------ Working data
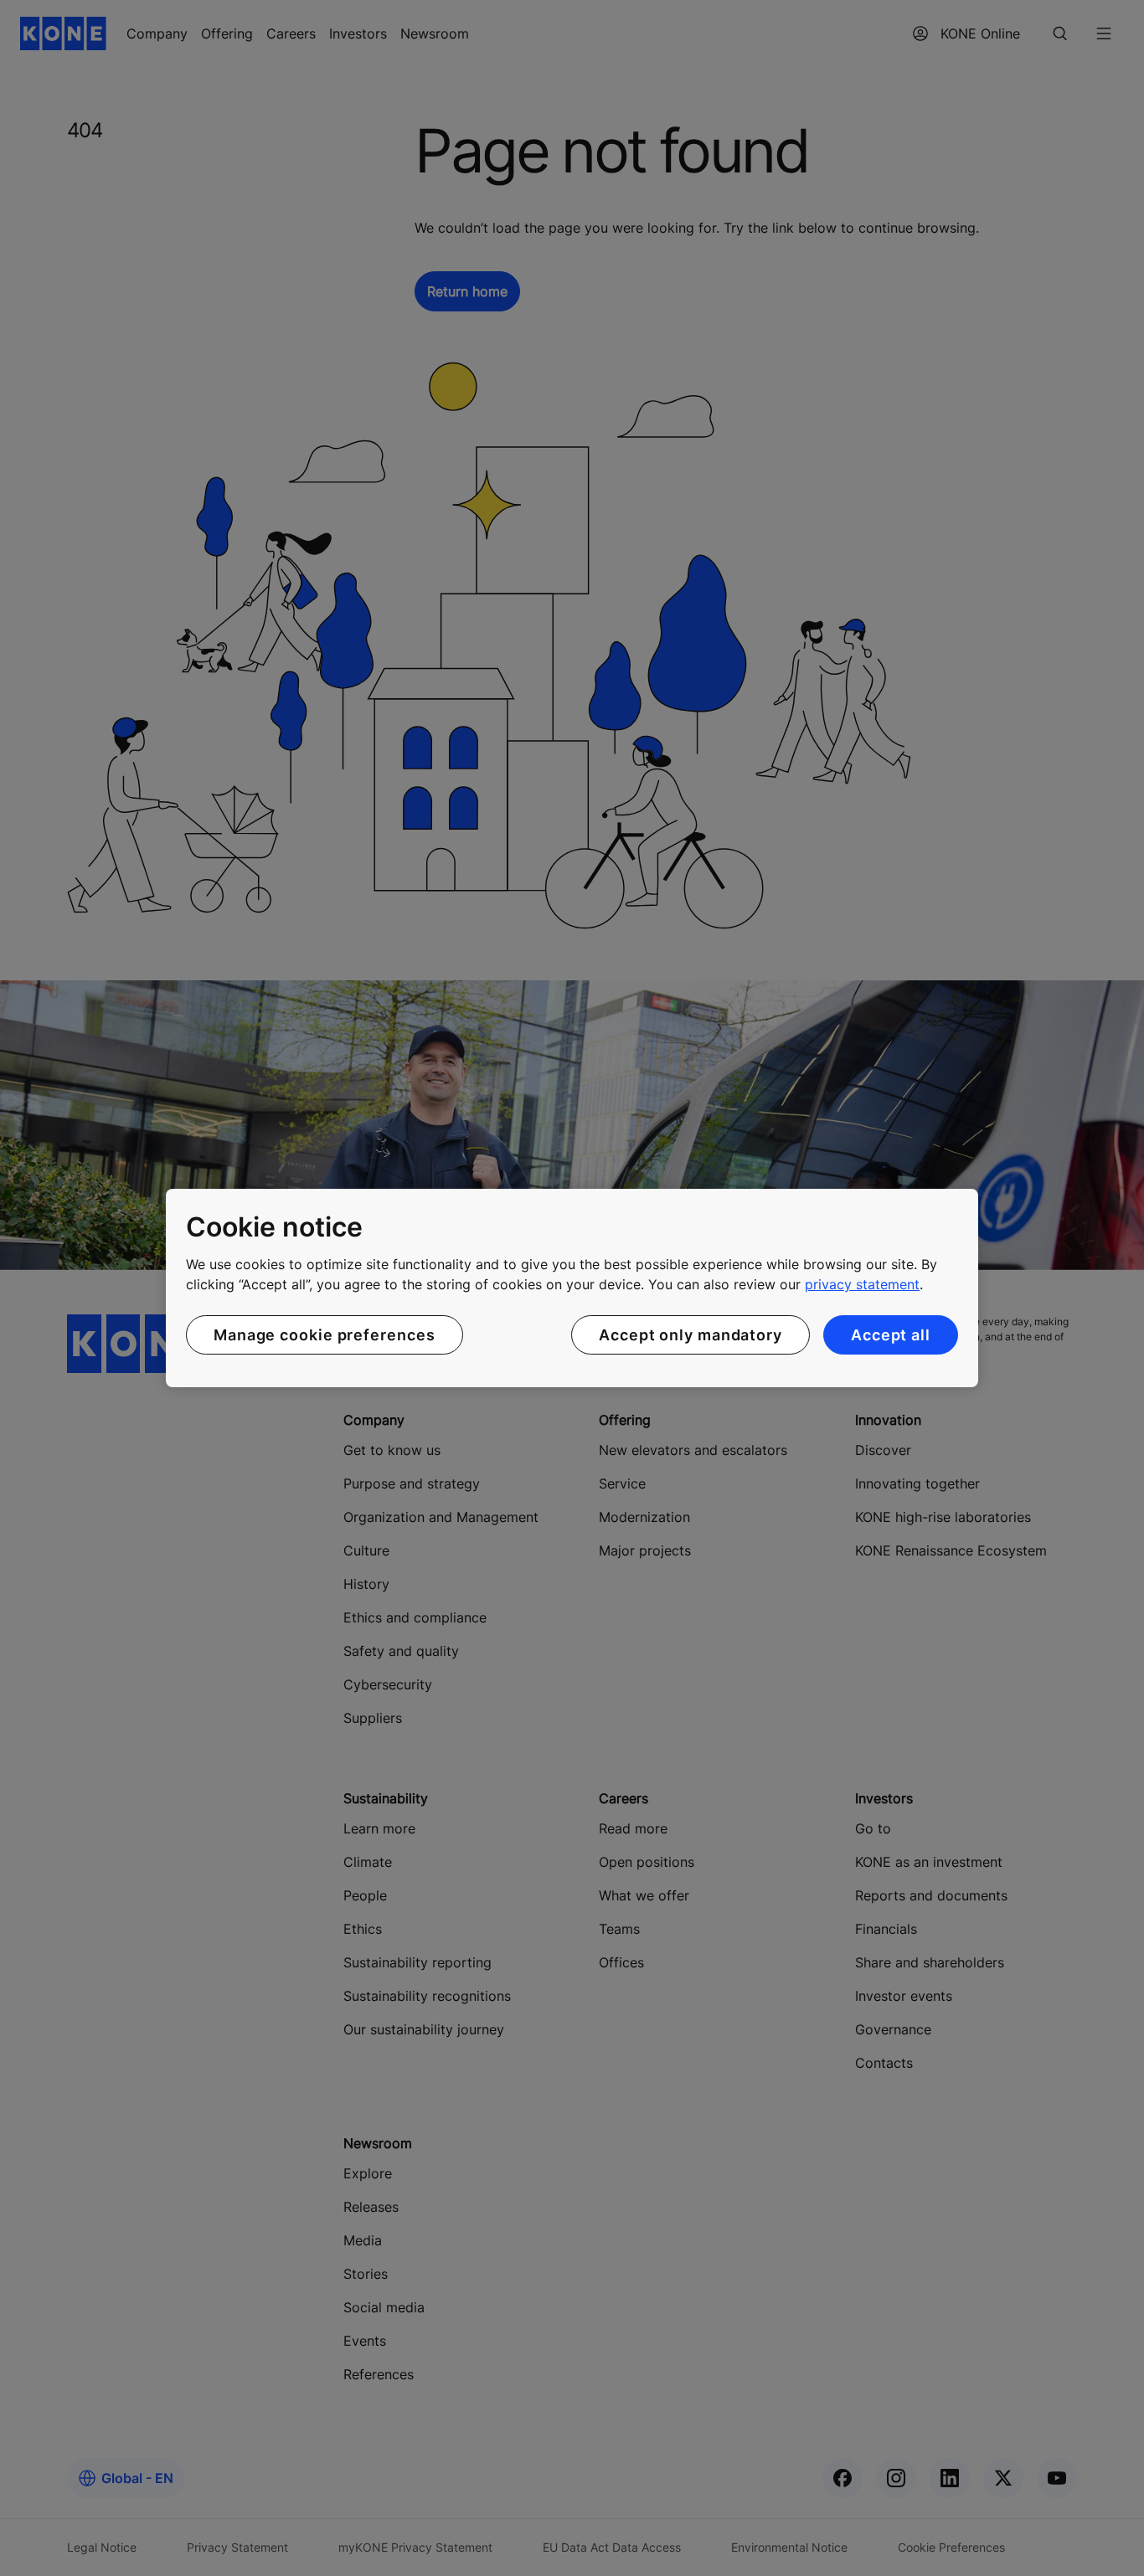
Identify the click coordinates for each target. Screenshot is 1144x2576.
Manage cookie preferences (324, 1335)
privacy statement (862, 1284)
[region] (572, 1288)
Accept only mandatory (690, 1335)
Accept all (890, 1335)
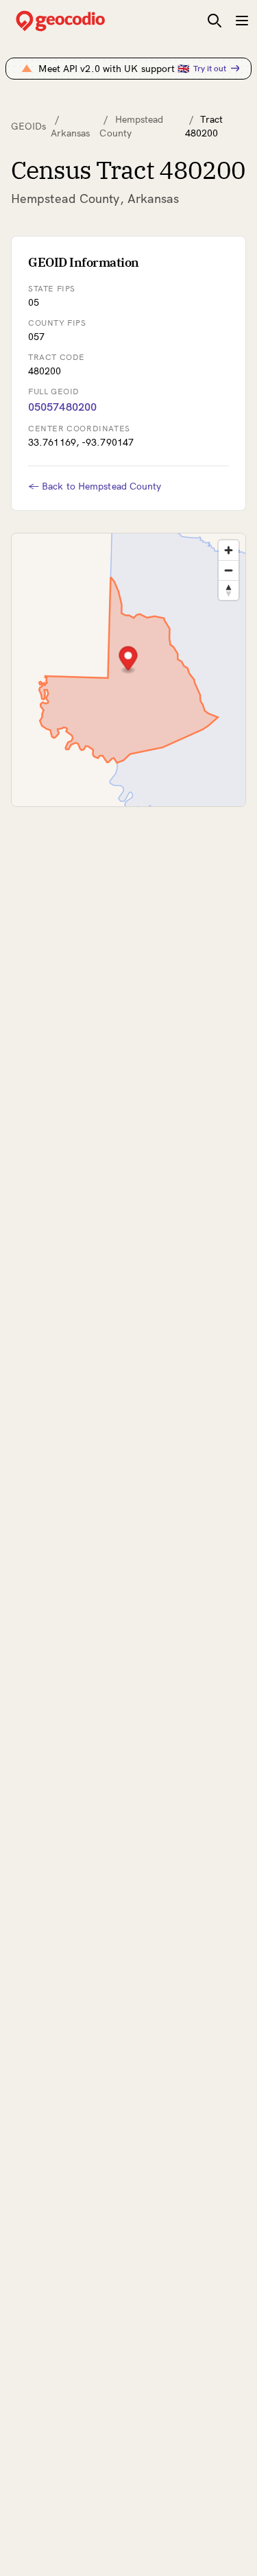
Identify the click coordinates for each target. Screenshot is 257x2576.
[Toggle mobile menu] (242, 20)
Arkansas (70, 133)
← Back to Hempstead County (95, 486)
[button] (128, 660)
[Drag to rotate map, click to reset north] (228, 590)
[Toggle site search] (214, 20)
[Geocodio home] (81, 20)
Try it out (210, 68)
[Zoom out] (228, 570)
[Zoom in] (228, 550)
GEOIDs (29, 126)
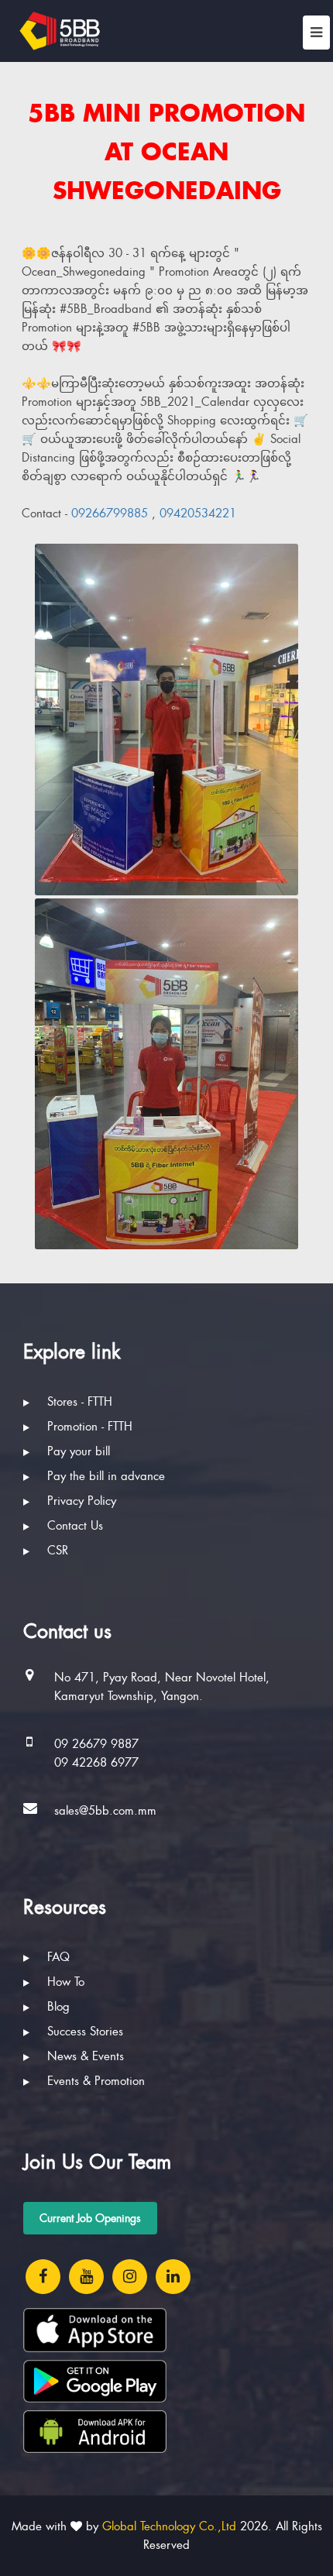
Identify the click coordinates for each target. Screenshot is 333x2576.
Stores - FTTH (77, 1402)
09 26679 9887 (96, 1744)
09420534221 (198, 513)
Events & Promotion (94, 2081)
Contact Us (73, 1526)
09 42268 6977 (96, 1763)
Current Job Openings (90, 2218)
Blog (56, 2006)
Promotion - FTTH (87, 1426)
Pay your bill (76, 1451)
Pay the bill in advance (104, 1476)
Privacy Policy (79, 1501)
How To (63, 1982)
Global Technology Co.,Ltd (169, 2526)
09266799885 (111, 513)
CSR (55, 1550)
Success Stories (83, 2031)
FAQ (56, 1957)
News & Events (83, 2056)
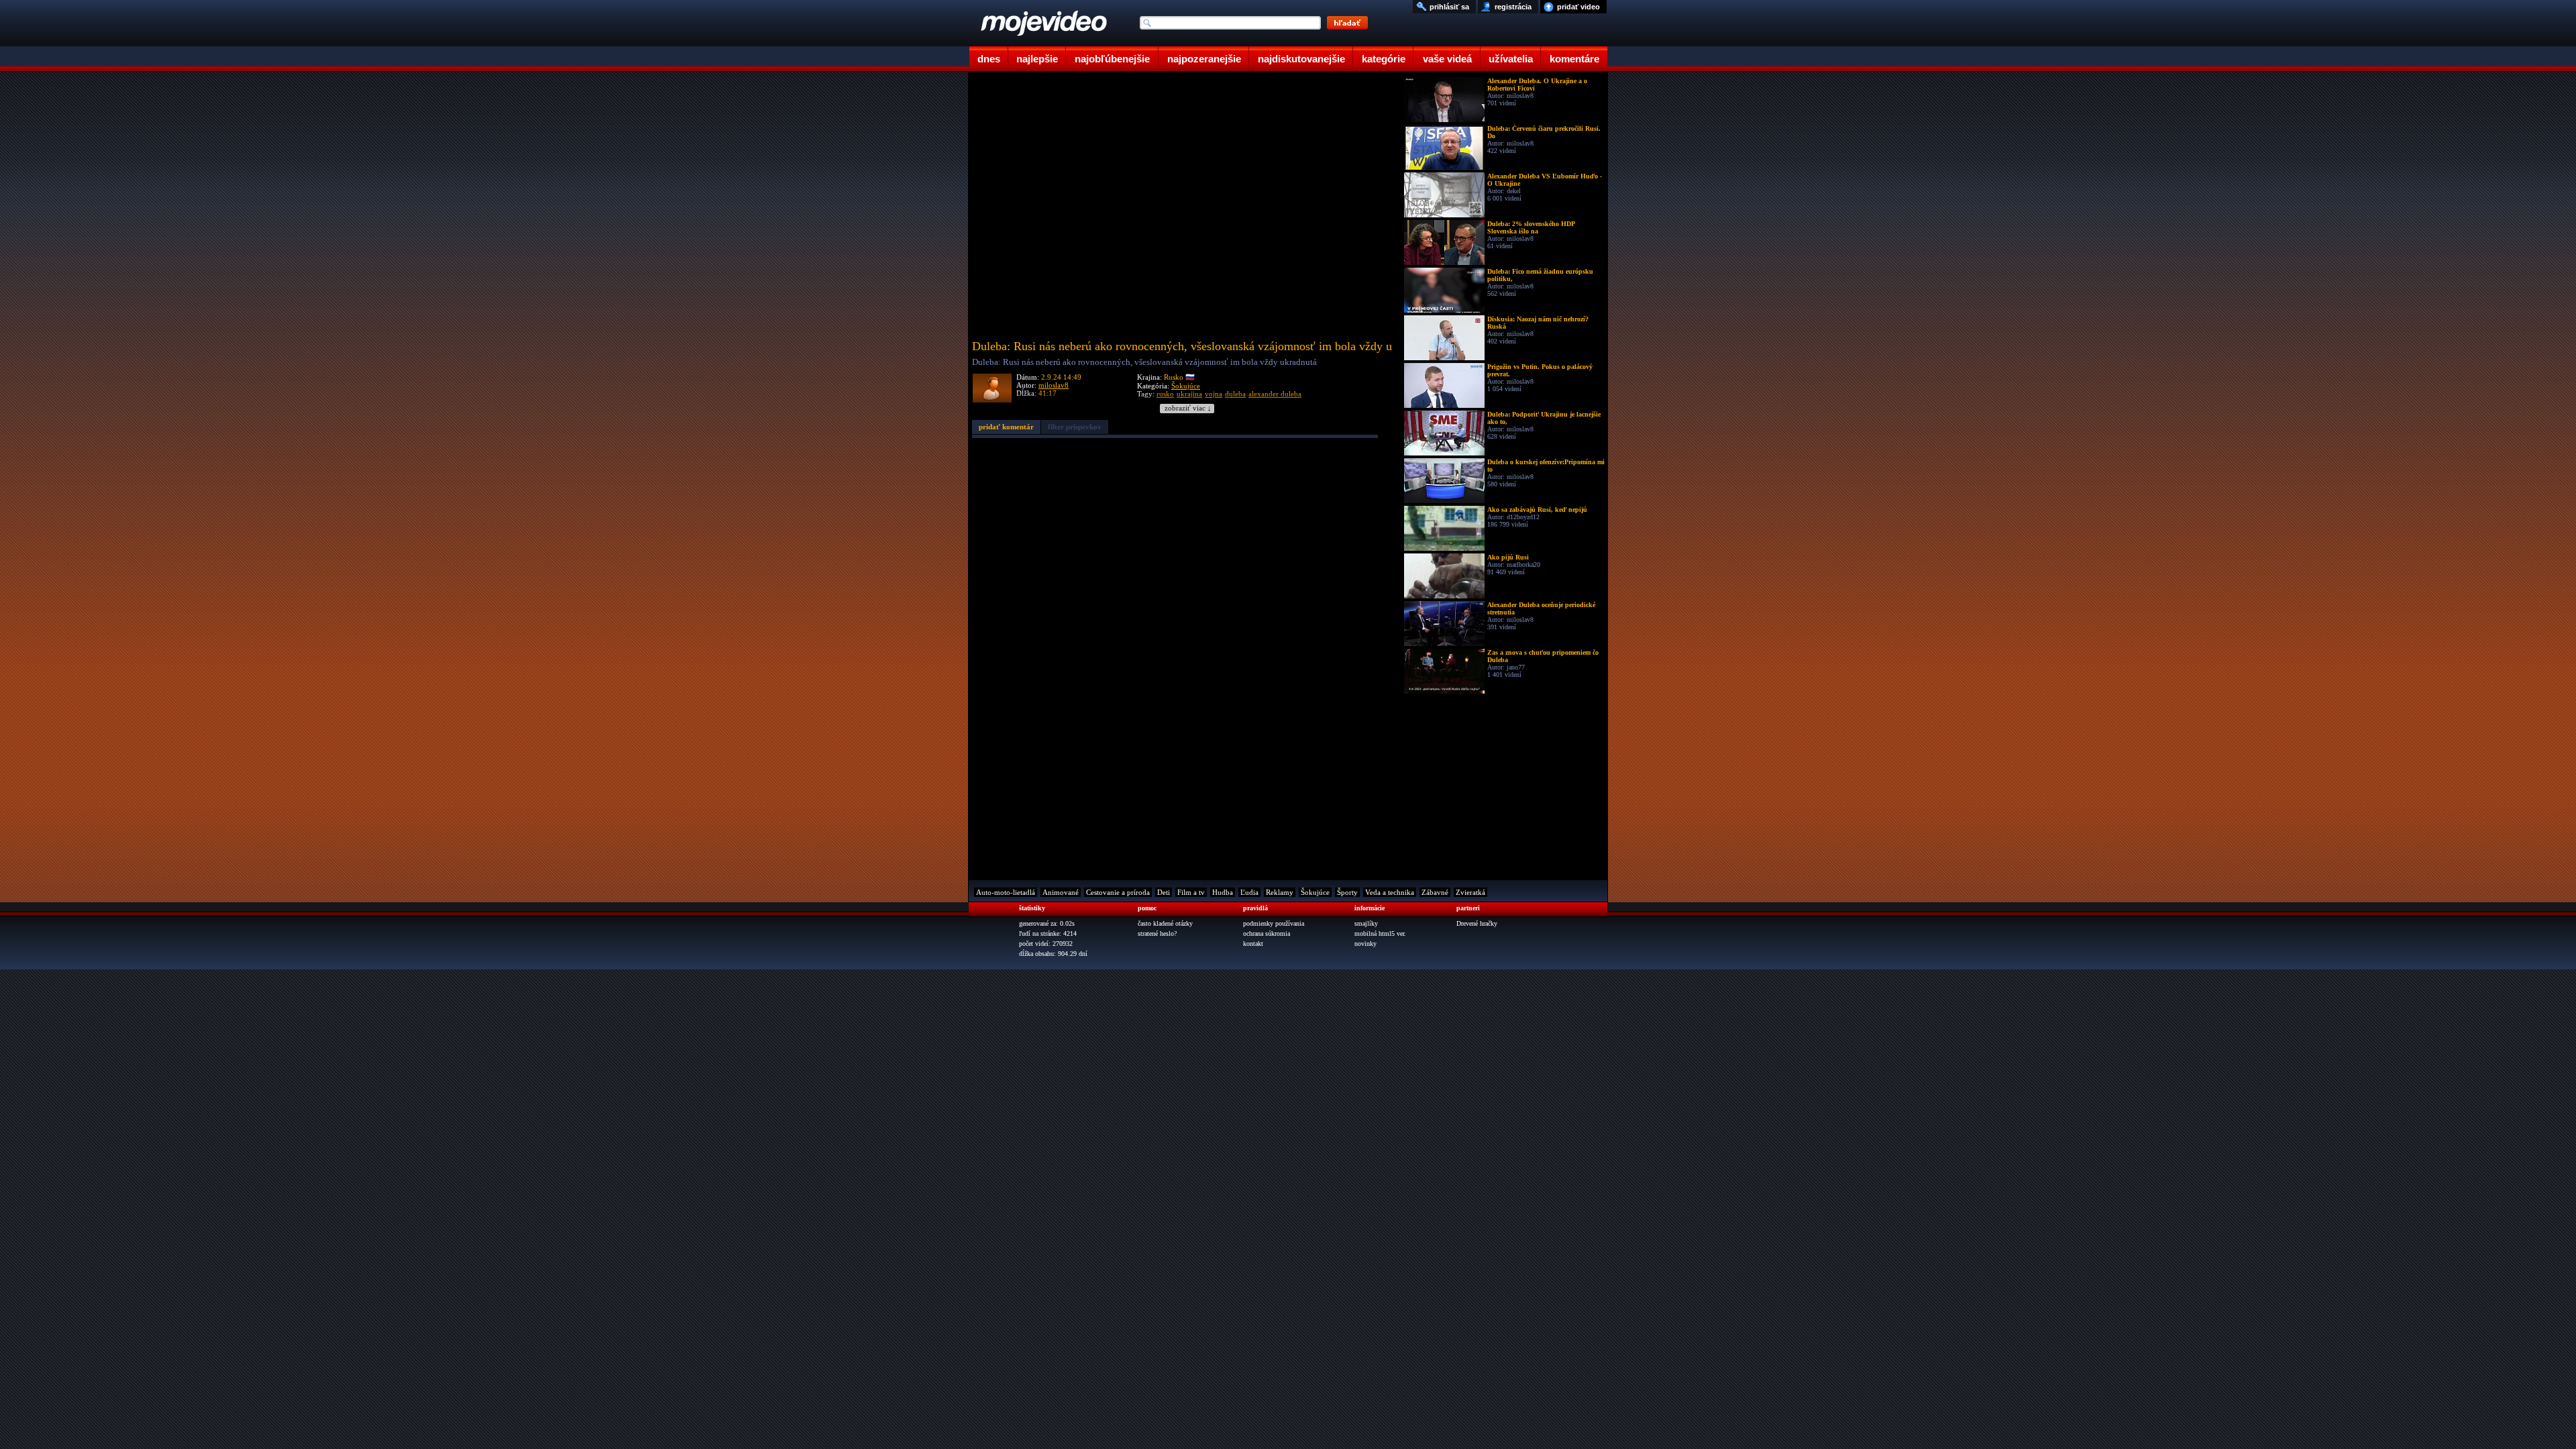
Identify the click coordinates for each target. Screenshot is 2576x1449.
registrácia (1513, 7)
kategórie (1383, 58)
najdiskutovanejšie (1301, 58)
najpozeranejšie (1204, 58)
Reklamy (1279, 892)
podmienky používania (1273, 923)
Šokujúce (1185, 386)
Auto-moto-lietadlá (1005, 892)
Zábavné (1434, 892)
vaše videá (1447, 58)
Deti (1163, 892)
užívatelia (1511, 58)
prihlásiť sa (1449, 7)
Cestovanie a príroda (1118, 892)
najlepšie (1037, 58)
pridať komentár (1006, 427)
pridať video (1578, 7)
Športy (1347, 892)
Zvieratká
------------
An exact copy of all the lines above is required, with the pictures removed.

Identify the click coordinates for each target. Screenshot is 1144x2576.
Manage cookie preferences (324, 1335)
privacy statement (862, 1284)
[region] (572, 1288)
Accept only mandatory (690, 1335)
Accept all (890, 1335)
Identify the click coordinates for each target. Screenshot is 257x2576.
[Toggle mobile menu] (242, 20)
Arkansas (70, 133)
← Back to Hempstead County (95, 486)
[button] (128, 660)
[Drag to rotate map, click to reset north] (228, 590)
[Toggle site search] (214, 20)
[Geocodio home] (81, 20)
Try it out (210, 68)
[Zoom out] (228, 570)
[Zoom in] (228, 550)
GEOIDs (29, 126)
Identify the click coordinates for each target. Screenshot is 333x2576.
Stores - FTTH (77, 1402)
09 26679 9887 (96, 1744)
09420534221 (198, 513)
Events & Promotion (94, 2081)
Contact Us (73, 1526)
09 42268 6977 (96, 1763)
Current Job Openings (90, 2218)
Blog (56, 2006)
Promotion - FTTH (87, 1426)
Pay your bill (76, 1451)
Pay the bill in advance (104, 1476)
Privacy Policy (79, 1501)
How To (63, 1982)
Global Technology Co.,Ltd (169, 2526)
09266799885 (111, 513)
CSR (55, 1550)
Success Stories (83, 2031)
FAQ (56, 1957)
News & Events (83, 2056)
Identify the click coordinates for each target. Screenshot is 2576x1449.
registrácia (1513, 7)
kategórie (1383, 58)
najdiskutovanejšie (1301, 58)
najpozeranejšie (1204, 58)
Reklamy (1279, 892)
podmienky používania (1273, 923)
Šokujúce (1185, 386)
Auto-moto-lietadlá (1005, 892)
Zábavné (1434, 892)
vaše videá (1447, 58)
Deti (1163, 892)
užívatelia (1511, 58)
prihlásiť sa (1449, 7)
Cestovanie a príroda (1118, 892)
najlepšie (1037, 58)
pridať komentár (1006, 427)
pridať video (1578, 7)
Športy (1347, 892)
Zvieratká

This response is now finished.